* [Given request] Rewrite the part of the data that opens with the line containing "You are a computer-use" and closes with the end of the data, requests included. Multiply every coordinate in the answers by 0.45 and round to whole numbers, halves up, leaving all numbers in the requests unchanged.

──────── Data shown

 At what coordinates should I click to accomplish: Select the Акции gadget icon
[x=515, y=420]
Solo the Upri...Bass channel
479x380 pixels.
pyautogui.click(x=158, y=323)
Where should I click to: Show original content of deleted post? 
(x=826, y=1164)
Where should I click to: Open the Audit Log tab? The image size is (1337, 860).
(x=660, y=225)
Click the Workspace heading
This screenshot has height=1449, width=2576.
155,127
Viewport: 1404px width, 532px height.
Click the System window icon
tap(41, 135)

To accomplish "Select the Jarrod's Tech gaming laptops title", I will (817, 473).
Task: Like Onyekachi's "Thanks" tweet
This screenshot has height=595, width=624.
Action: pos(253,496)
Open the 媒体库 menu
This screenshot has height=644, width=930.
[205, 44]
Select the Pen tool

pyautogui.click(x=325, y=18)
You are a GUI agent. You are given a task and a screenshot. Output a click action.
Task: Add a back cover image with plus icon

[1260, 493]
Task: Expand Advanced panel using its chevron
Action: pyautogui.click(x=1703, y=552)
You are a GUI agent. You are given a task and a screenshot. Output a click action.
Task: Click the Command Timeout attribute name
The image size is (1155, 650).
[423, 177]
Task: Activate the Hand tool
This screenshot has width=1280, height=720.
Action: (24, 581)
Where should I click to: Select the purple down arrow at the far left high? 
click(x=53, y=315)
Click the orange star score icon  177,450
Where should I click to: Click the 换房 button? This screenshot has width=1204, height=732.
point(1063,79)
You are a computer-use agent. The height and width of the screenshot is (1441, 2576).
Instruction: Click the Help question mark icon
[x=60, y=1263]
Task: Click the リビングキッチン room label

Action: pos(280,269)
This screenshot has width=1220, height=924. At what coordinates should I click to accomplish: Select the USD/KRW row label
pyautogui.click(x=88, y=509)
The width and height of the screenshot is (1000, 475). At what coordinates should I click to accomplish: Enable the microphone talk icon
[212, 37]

────────────────

* [Answer to the exercise]
You are a computer-use agent. The height and width of the screenshot is (1441, 2576).
Instruction: Click the Help question mark icon
[x=27, y=568]
Task: Click the リビングキッチン room label

Action: pos(126,121)
This screenshot has width=1220, height=924. At what coordinates should I click to accomplish: Select the USD/KRW row label
pyautogui.click(x=40, y=229)
The width and height of the screenshot is (1000, 475). At what coordinates should I click to accomplish: Enable the microphone talk icon
[95, 17]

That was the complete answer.